- READING TEXT -
──────

Essential Steps for Reputation Recovery
Measuring the impact of a crisis on reputation is an important first step to rebuilding and protecting that image moving forward. A few ways to understand a crisis’s impact include undertaking field surveys or focus groups with key audiences, monitoring and analysing social media conversations or holding post-crisis interviews with stakeholders and media. The learnings from these exercises can then inform the development and execution of a targeted recovery plan.
See 2.5 Transparency Requirements and 2.6 Sectoral Requirements.
Co-Ordination is Non-Negotiable
Communication strategies are not one-size-fits-all; they must be tailored to the company, its usual methods of stakeholder engagement and the specific situation at hand, particularly its severity. However, co-ordination is non-negotiable, as it is essential for ensuring consistency. Legal and communications teams should own this co-ordination, working together to ensure that all messaging is appropriate for sharing and consistent across channels.

──────

- INFORMATION GIVEN -

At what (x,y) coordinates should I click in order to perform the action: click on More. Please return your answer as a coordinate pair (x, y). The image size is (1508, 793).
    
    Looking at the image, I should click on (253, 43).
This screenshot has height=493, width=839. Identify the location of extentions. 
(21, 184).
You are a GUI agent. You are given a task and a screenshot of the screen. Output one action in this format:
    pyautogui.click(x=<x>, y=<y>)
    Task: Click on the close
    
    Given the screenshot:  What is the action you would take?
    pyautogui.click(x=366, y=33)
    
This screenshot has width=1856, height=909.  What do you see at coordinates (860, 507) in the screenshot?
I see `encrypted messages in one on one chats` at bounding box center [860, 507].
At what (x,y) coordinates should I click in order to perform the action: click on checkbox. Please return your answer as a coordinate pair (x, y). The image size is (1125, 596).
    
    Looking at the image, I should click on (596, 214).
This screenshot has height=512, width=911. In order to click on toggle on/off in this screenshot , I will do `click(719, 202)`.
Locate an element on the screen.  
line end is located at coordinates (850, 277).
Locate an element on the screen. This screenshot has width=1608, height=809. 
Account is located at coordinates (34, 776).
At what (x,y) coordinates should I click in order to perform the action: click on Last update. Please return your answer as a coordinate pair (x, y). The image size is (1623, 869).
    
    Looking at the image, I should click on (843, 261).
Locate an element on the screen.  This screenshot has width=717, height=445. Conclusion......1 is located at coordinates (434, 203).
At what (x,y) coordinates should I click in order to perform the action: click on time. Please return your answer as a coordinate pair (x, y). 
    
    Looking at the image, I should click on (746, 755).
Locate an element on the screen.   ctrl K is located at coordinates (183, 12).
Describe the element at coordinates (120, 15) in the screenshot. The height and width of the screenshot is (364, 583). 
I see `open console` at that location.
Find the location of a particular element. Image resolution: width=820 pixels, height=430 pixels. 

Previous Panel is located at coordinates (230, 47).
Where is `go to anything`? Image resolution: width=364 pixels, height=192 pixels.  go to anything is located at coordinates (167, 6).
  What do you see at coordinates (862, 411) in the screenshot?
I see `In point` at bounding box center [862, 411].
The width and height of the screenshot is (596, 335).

──────

- PROBLEM TO WORK ON -
In the reputation recovery text, which teams should own the co-ordination of messaging? These rows have no connection to the reputation recovery text.

- SOLUTION TO THIS EXERCISE -
Legal and communications teams.